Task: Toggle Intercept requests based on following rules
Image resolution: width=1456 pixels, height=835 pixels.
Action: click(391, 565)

...

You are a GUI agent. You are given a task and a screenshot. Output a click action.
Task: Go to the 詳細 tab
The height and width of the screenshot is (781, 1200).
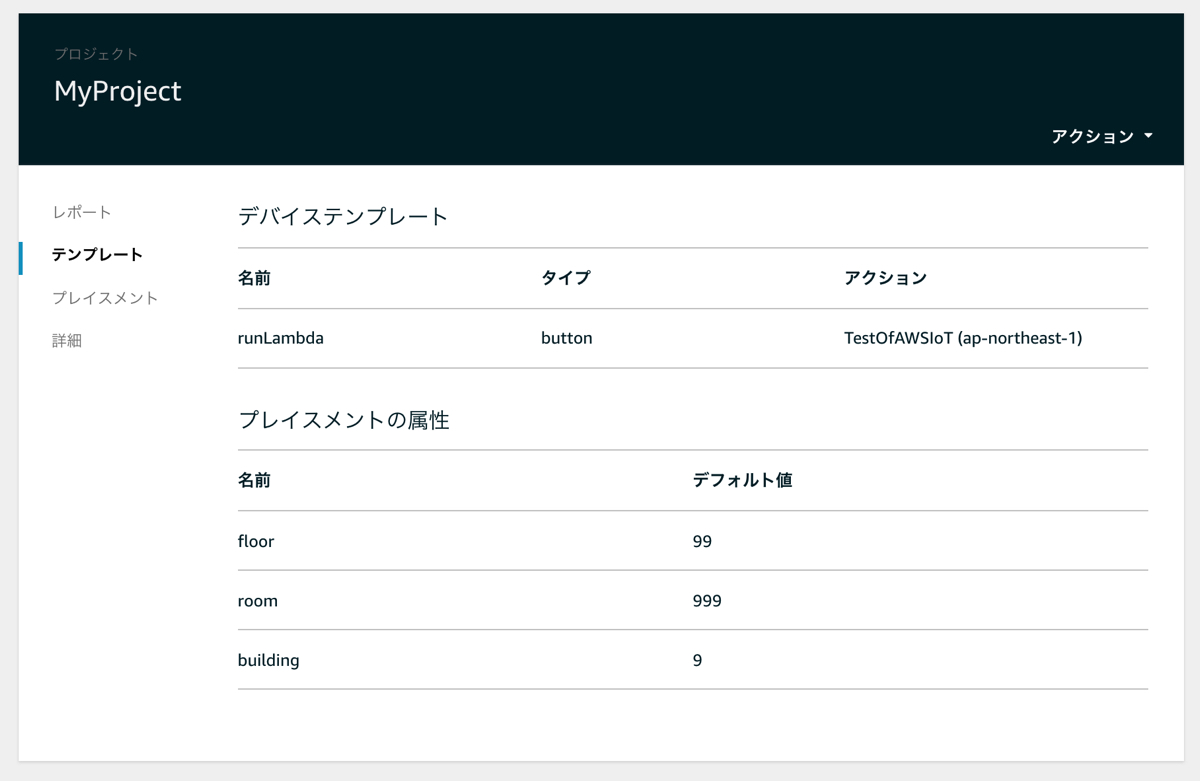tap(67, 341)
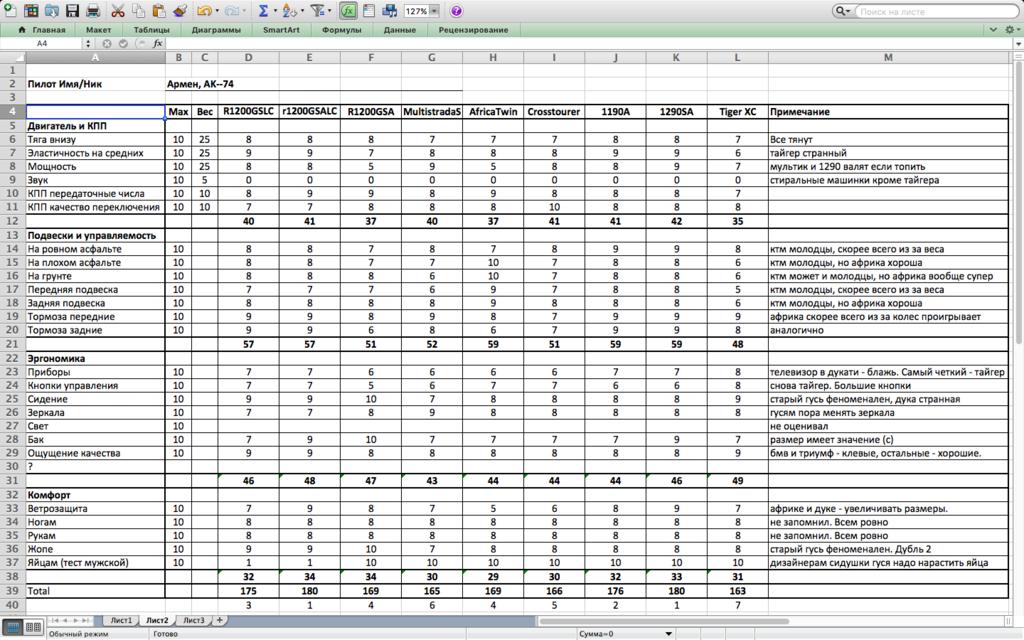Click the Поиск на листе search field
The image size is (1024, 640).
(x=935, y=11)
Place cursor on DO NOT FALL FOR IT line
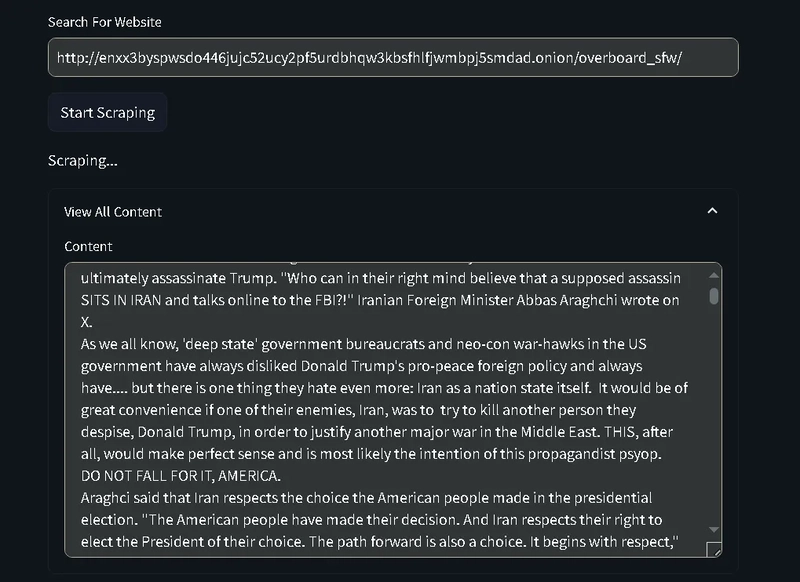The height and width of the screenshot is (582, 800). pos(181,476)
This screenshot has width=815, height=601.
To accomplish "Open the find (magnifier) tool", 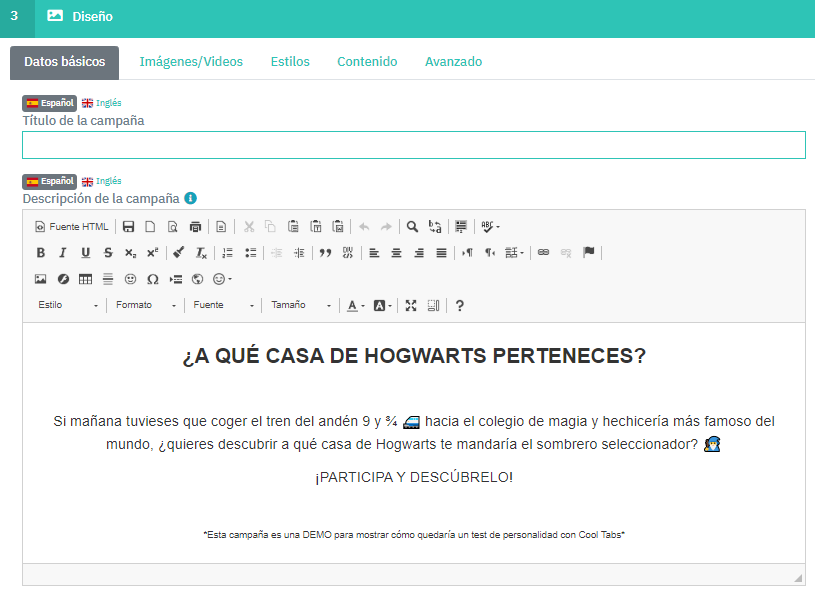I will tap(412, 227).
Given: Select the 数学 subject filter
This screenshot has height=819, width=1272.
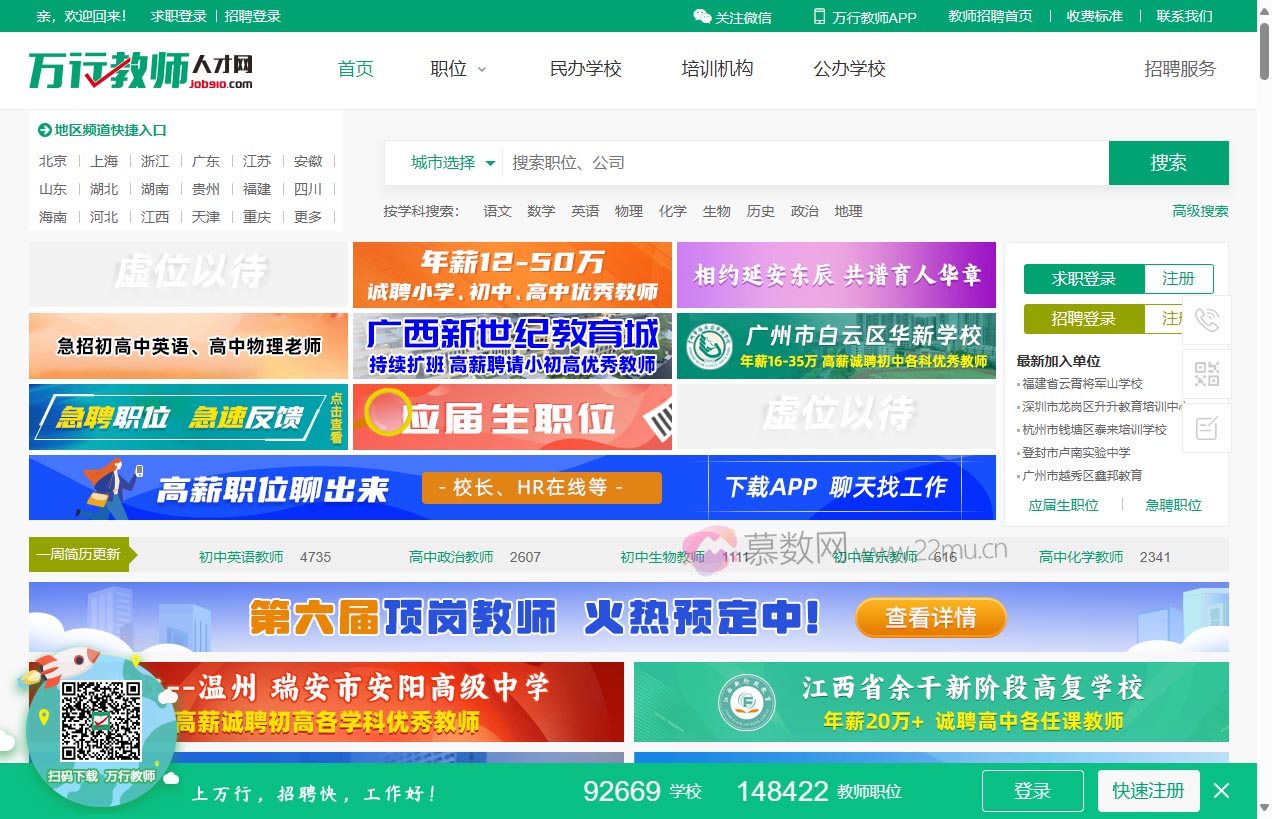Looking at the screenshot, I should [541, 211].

--

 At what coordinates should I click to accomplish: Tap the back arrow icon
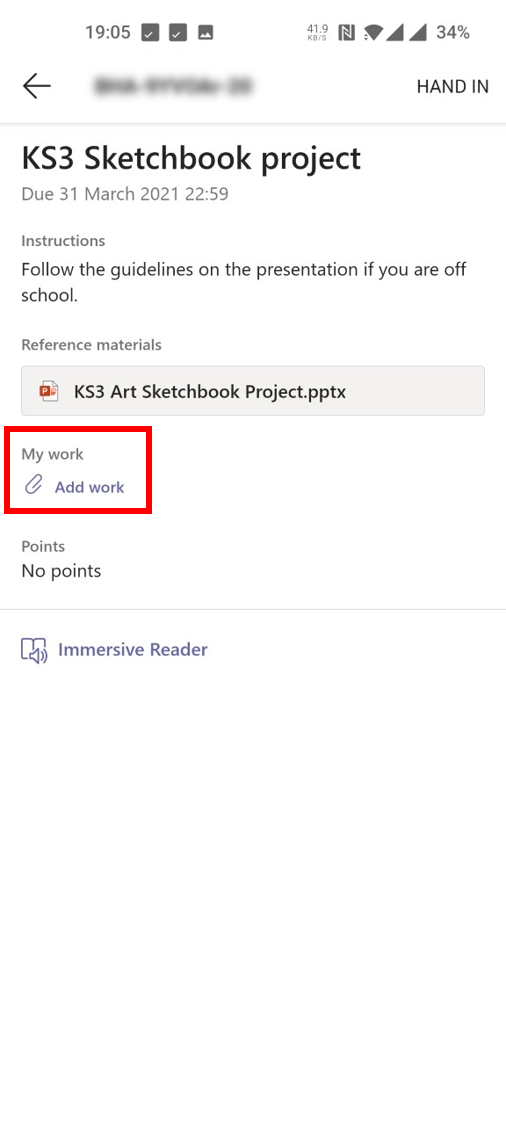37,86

=== Requirement ===
Find every line in the items above that contains the word "This", and copy each of those lines in full.

=== Final answer ===
This screenshot has width=815, height=601.
This screenshot has height=819, width=1272.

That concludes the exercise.